Menutup aib orang lain
Menutup Aib Orang Lain
Tema ini sebenarnya sudah sangat biasa disampaikan dan didengar dalam berbagai kesempatan, terutama dalam khutbah, ceramah agama dan sebagainya. Tapi sering disampaikan bukan berarti mudah diamalkan. Bukan hanya oleh yang mendengar tapi juga oleh yang menyampaikan.
Rasanya hampir tak ada muslim yang tak tahu hadits Rasulullah Saw berikut ini:
من ستر مسلما ستره الله في الدنيا والآخرة
“Siapa yang menutupi aib seorang muslim maka Allah akan menutupi aibnya di dunia dan akhirat.”
Tidak sekedar targhib (motivasi) untuk menutupi aib seorang muslim, Nabi Saw juga mengancam (tarhib) orang yang menyebarkan aib orang lain.
من ستر عورة أخيه المسلم ستر الله عورته يوم القيامة، ومن كشف عورة أخيه المسلم كشف الله عورته حتّى يفضحه بها في بيته
“Siapa yang menutup aib saudaranya yang muslim niscaya Allah akan menutup aibnya di hari kiamat. Dan siapa yang membuka aib saudaranya muslim niscaya Allah akan membuka aibnya hingga ia dipermalukan di rumahnya sendiri.”
Ketika Ma’iz bin Malik al-Aslamiy datang menemui Rasulullah Saw dan mengaku telah berzina lalu memohon untuk diberlakukan had (hukuman) terhadapnya, Nabi Saw tidak langsung menghukumnya. Nabi Saw mencarikan ruang untuknya agar tidak dihukum. Tapi karena ia sudah mengaku secara terbuka maka ia pun dihukum.

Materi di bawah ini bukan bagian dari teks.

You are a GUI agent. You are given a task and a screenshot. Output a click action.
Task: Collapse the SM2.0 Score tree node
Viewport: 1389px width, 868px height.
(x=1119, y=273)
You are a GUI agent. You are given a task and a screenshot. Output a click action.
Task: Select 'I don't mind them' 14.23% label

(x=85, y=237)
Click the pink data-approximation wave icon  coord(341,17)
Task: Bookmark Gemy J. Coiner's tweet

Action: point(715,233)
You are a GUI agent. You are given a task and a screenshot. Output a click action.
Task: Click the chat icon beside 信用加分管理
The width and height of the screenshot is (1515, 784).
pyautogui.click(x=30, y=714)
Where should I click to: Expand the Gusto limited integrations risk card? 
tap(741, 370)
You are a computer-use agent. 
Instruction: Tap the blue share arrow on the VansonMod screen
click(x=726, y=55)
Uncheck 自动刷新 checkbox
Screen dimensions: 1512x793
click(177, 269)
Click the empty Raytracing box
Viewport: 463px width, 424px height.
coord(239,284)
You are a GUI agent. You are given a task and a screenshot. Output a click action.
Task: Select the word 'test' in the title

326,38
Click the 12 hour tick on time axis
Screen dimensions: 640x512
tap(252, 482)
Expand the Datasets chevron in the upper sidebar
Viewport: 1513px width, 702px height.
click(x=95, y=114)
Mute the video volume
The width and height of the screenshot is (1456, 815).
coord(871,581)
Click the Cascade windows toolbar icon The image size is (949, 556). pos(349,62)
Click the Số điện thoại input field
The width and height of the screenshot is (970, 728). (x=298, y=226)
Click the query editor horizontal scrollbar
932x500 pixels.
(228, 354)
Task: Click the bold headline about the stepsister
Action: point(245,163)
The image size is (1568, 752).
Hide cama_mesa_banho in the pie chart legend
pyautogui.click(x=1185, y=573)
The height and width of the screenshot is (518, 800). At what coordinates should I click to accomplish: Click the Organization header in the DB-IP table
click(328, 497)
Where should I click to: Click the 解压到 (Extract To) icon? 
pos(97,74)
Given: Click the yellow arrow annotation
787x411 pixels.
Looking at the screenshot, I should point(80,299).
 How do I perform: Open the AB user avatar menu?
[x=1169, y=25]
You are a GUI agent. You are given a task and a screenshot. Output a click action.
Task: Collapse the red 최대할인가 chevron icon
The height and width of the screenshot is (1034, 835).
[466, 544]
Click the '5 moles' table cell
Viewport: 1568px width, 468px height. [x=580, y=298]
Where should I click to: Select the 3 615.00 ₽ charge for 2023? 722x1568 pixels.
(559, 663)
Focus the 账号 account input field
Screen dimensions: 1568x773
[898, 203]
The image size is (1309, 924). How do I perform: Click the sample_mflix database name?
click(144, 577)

Ma’iz ini adalah anak asuh dari seorang sahabat bernama Hazzal. Hazzal-lah yang menyarankan pada Ma’iz untuk datang menemui Rasulullah Saw. Maksud Hazzal adalah agar ada solusi terhadap dosa zina yang telah dilakukan oleh Ma’iz. Setelah tahu bahwa Hazzal yang menyarankan Ma’iz untuk mengakui perbuatan zinanya, Rasulullah Saw bersabda pada Hazzal:
يا هَزَّال، لو سَتَــرْته بردائك، لكان خيرًا لك
“Wahai Hazzal, andaikan engkau tutupi ia dengan pakaianmu tentu akan lebih baik.”
***
Kalau untuk sebuah dosa yang jelas-jelas terjadi dan bahkan diakui sendiri oleh si pelakunya Nabi Saw tetap menganjurkan agar itu ditutupi, apatah lagi untuk sesuatu yang bersifat masih bersifat dugaan atau prasangka? Karena itu maka dosa al-qadzaf termasuk salah satu dosa yang besar.
***
Ini murni pandangan agama. Adapun politik, like and dislike pada suatu pihak dan sebagainya, mungkin saja punya pandangan yang berbeda.
Setidaknya kita mengingatkan. Yang dikhawatirkan adalah membela seseorang karena ia satu golongan atau partai. Akhirnya pandangan agama tidak lagi menjadi pertimbangan.